IPCC: We must build resilience to the impacts we cannot prevent

By Climate Champions | February 28, 2022

The findings in today’s latest Intergovernmental Panel on Climate Change (IPCC) report confirm unequivocally that ever more extreme heatwaves, floods, droughts, wildfires and other impacts resulting from climate change are endangering people’s health, jobs and livelihoods. This once again highlights the urgency for action to halve emissions this decade and to reach net zero as soon as possible, and to make a step-change to build the resilience of the global economy.

The world’s best scientists have confirmed what it means to live in the era of climate change. It means we need to build systemic resilience to the many consequences that are now unavoidable, while simultaneously strengthening strategies to reduce emissions as quickly as possible in a bid to prevent these impacts from getting any worse.

The UN High-Level Champions’ flagship campaigns – Race to Resilience and Race to Zero – are vehicles to tackle these twin objectives with myriad partners and thousands of cities, states, investors and businesses. The bottom line is that, unless emissions are cut faster than governments currently plan to, climate-driven damages will worsen rapidly and parts of the planet will become increasingly uninhabitable.

This report is the second part of the IPCC’s four-part, Sixth Assessment Report (AR6). The first part – released in August last year – found that greenhouse gases from human activities have already caused approximately 1.1°C of global warming.

What today’s report shows, above all, is that the costs associated with climate change are already enormous and will accelerate catastrophically if warming continues. It does this by examining climate impacts that are already observable and underway, and which are likely to deepen in the future.

Adapting and building resilience to climate change is everyone’s business. It needs to be a driving force behind business strategies, investments and policies that get us on a trajectory to limiting warming to 1.5C, and avoid the worst impacts.

In doing so, we can ensure that people and nature can not only survive in a changed climate, but also thrive in spite of it, aided by a new zero-emissions, climate-resilient economy. More diverse food systems and regenerative agriculture can reduce supply chain shocks and feed growing demand. Mangroves and forests can provide protection from extreme heat and sea level rise. Insurance mechanisms at both the micro and macro level can support communities recovering from extreme weather events.

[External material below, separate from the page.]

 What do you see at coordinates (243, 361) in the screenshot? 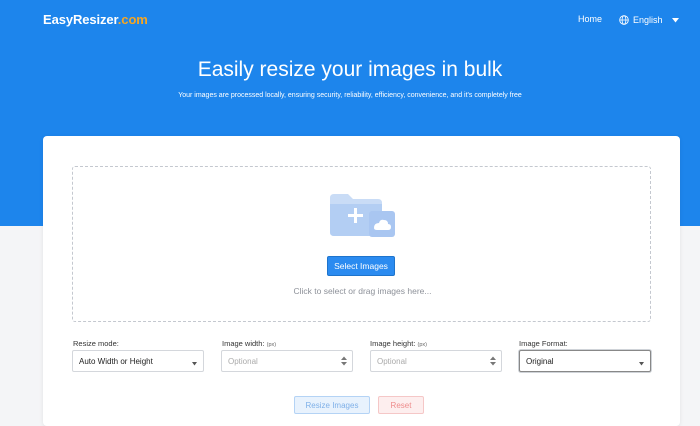
I see `image-width-placeholder: Optional` at bounding box center [243, 361].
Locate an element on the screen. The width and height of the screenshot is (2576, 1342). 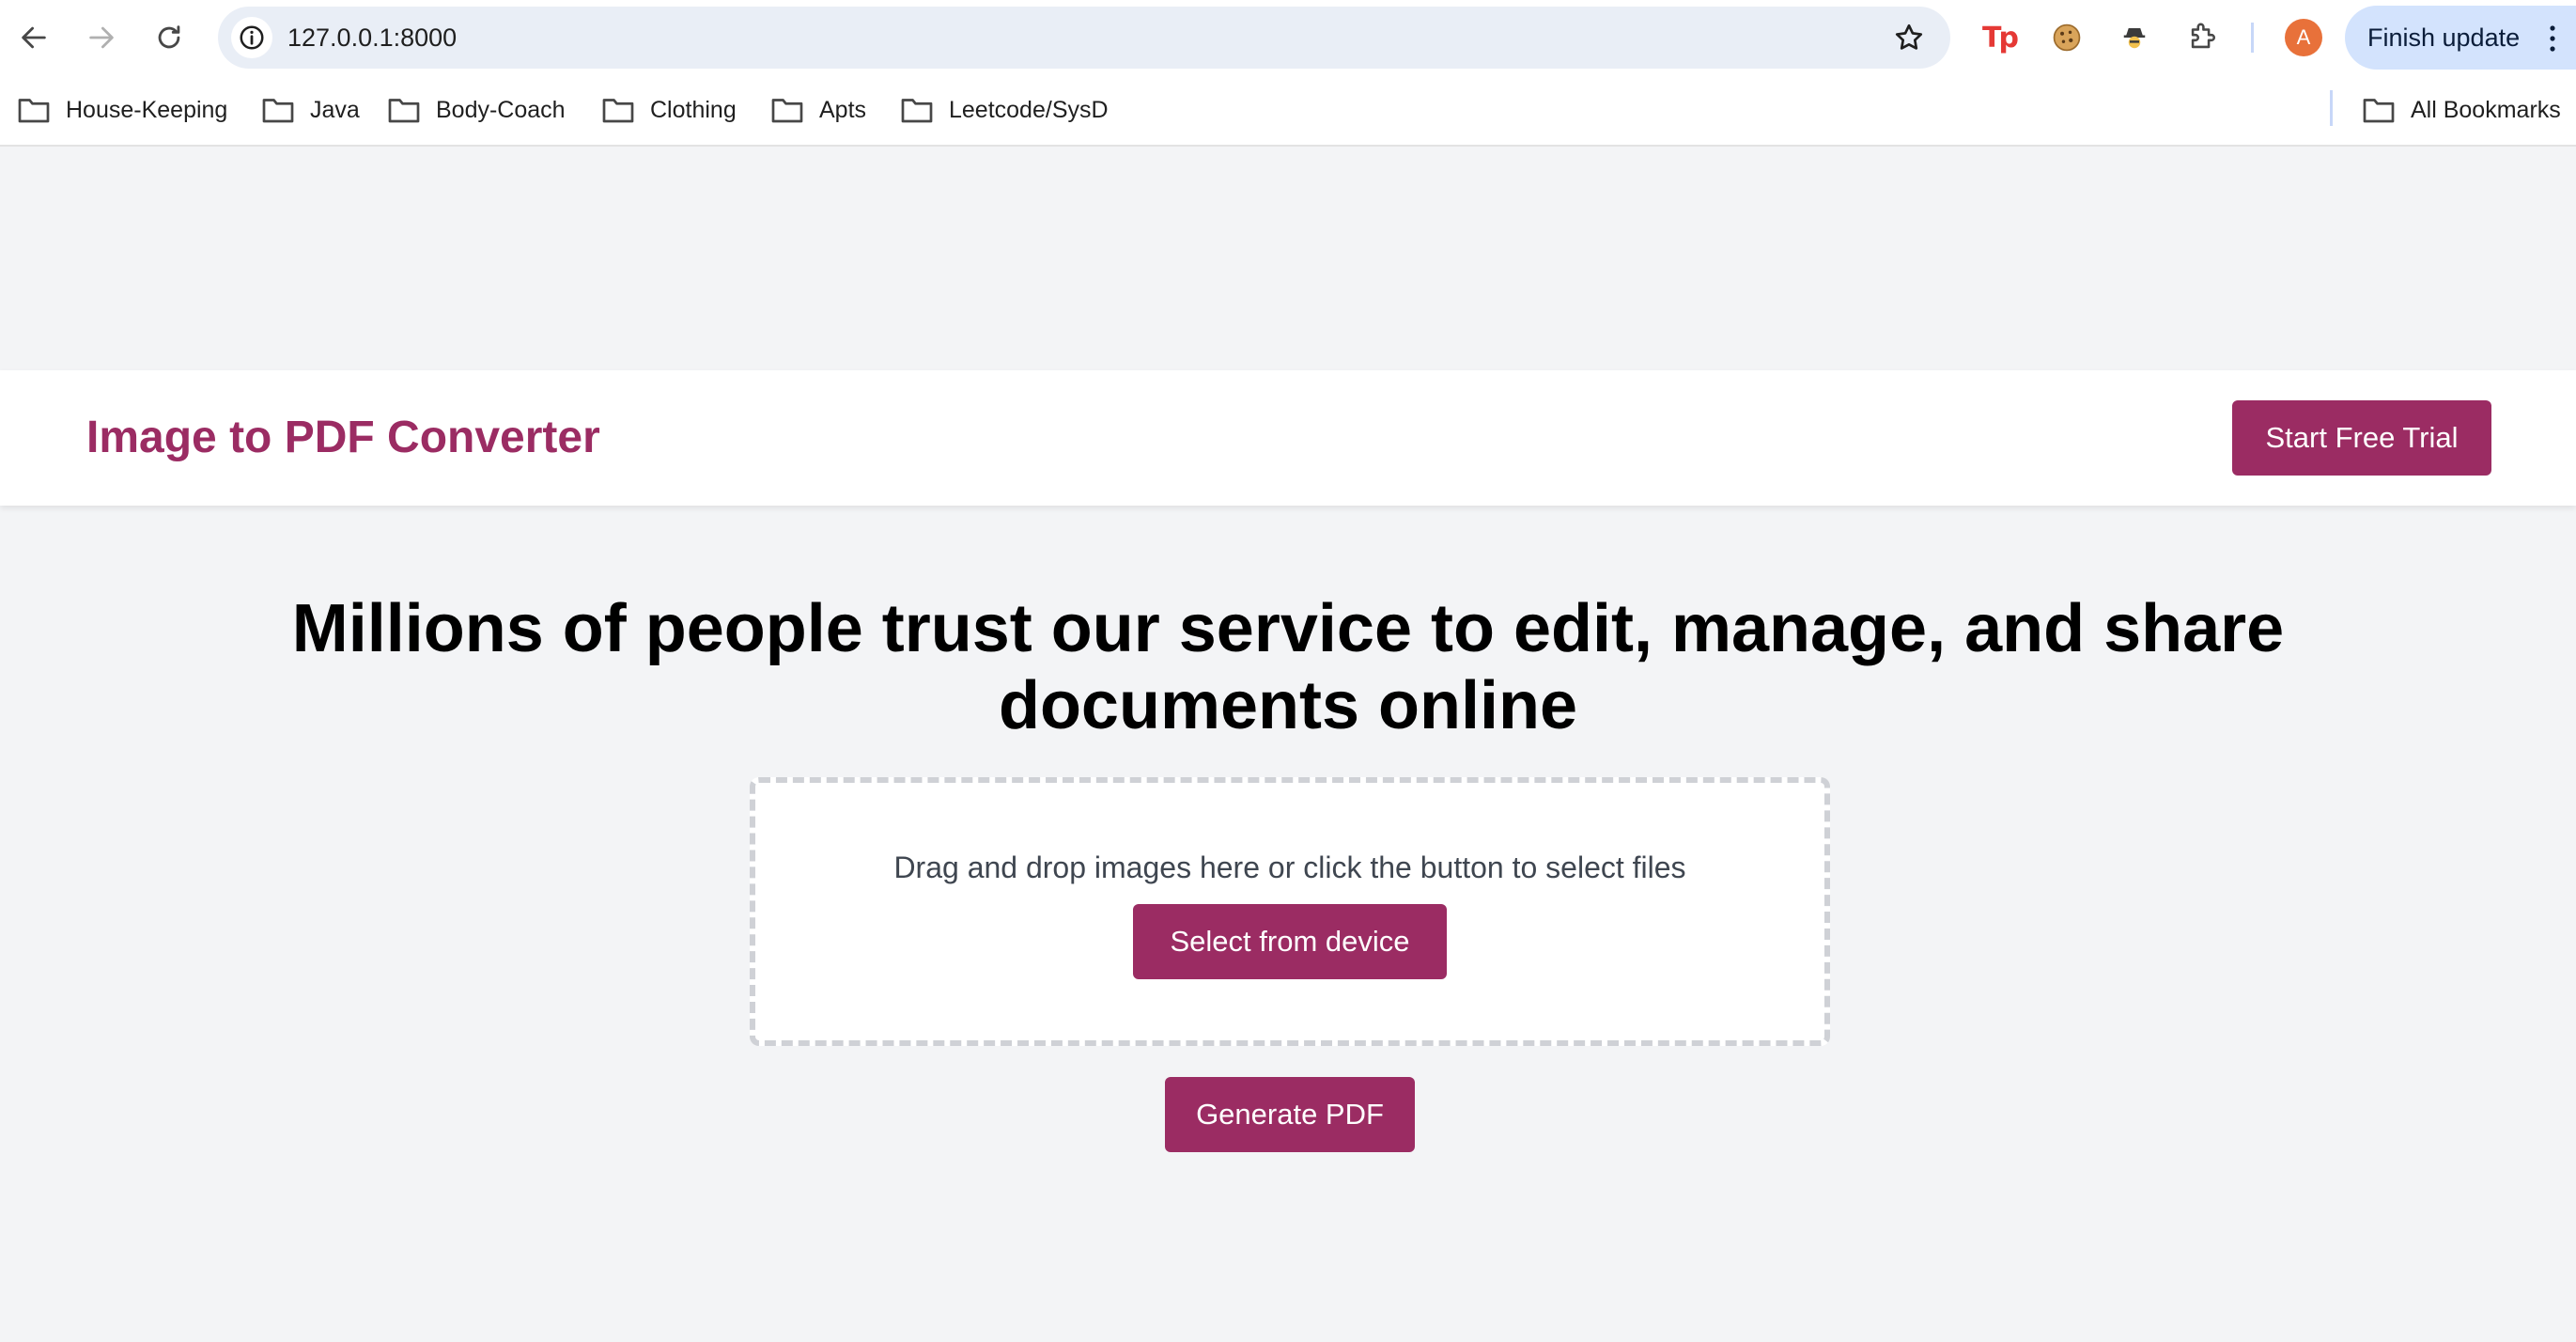
bookmark-folder-apts: Apts is located at coordinates (818, 110).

Restoring damaged and degraded land can fortify nature’s defences against weather extremes. Early warning systems and flood defences can protect cities and towns from extreme storms and inundation.

As today’s IPCC report makes explicit, we have to build resilience to the impacts we cannot prevent, and use all best efforts to protect the nature and biodiversity that buffers us from rising sea levels and extreme heat.

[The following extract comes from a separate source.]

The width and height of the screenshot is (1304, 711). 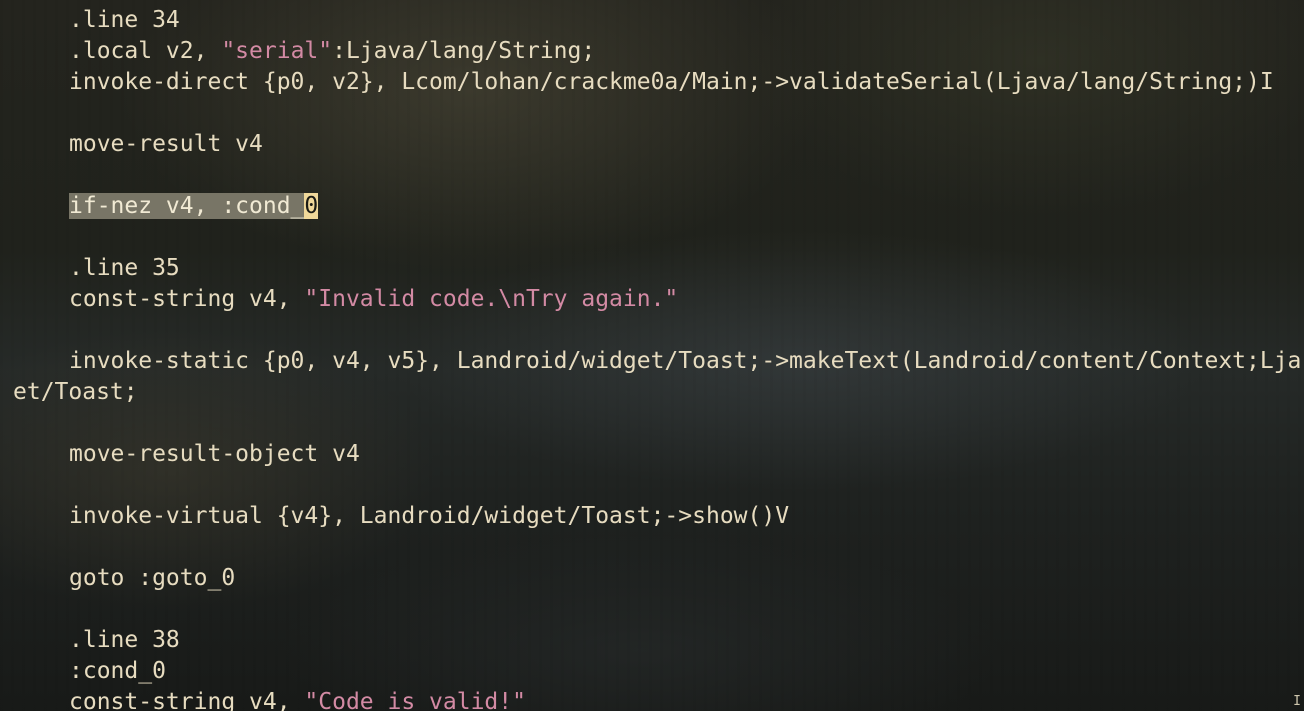 What do you see at coordinates (124, 268) in the screenshot?
I see `code-line: .line 35` at bounding box center [124, 268].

As many recognize, across both the private and public sectors, climate action is often viewed primarily through the lens of the need to reduce emissions, or ‘mitigation’. We have eight months before COP27 in Egypt to address more concretely the challenge to upscale resilience efforts, a priority of the incoming Egyptian Presidency.

In the same way that businesses, investors, cities and regions have jumped ahead and set the pace for national governments in setting goals for net zero emissions, they can and must send the strongest of signals that building resilience lies at the core of humanity’s prospects for a climate-safe future.

Ultimately, our success will depend on racing towards our goals on resilience and mitigation with equal fervour: we must both adapt to our already changing climate and also ensure that commitments to cut emissions, such as those made at COP26 in November, turn into reality.

Only then can we ensure that people and nature prosper together to foster a healthy, thriving and safe economy.